The Myerses pleaded guilty on November 20, 2009, at a hearing before Judge Reggie Walton in U.S. District Court. Myers, 72, pled guilty to a three-count criminal information charging him with conspiracy to commit espionage and two counts of wire fraud. His wife, Gwendolyn Steingraber Myers, 71, pleaded guilty to a one-count criminal information charging her with conspiracy to gather and transmit national defense information. As part of his plea agreement, Kendall Myers agreed to serve a life prison sentence and to cooperate fully with the United States government regarding any criminal activity and intelligence activity by him or others.

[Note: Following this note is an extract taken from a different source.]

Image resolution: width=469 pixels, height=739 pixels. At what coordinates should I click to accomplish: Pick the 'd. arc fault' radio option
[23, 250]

As part of her plea agreement, Gwendolyn agreed to serve a sentence of between six and seven and a half years in prison and to cooperate fully with the United States government.
On July 16, 2010, Kendall Myers was sentenced to life imprisonment without possibility of parole. His wife Gwendolyn was sentenced to a total of 81 months in prison. Myers is currently incarcerated at the federal ADX Florence supermax facility in Colorado.
United States Secretary of State Hillary Clinton ordered that a damage assessment be done to investigate the extent of damage done to United States security. In addition, the Secretary directed the Department to conduct a comprehensive damage assessment in coordination with the intelligence community in accordance with established damages protocols and regulations.
I can't help but admire their disinterested and courageous conduct on behalf of Cuba. Those who in one form or another have helped to protect the Cuban people from the terrorist plans and assassination plots organised by various U.S. administrations have done so at the initiative of their own conscience and are deserving, in my judgment, of all the honours in the world.— Fidel Castro, days after the Myers couple's arrest 
Upon hearing the news of Myers' arrest, Fidel Castro stated that the case read like "an espionage comic strip". The former Cuban leader declined to say whether the Myers couple really had passed secrets to the Cuban government, but added that they deserved praise if they did.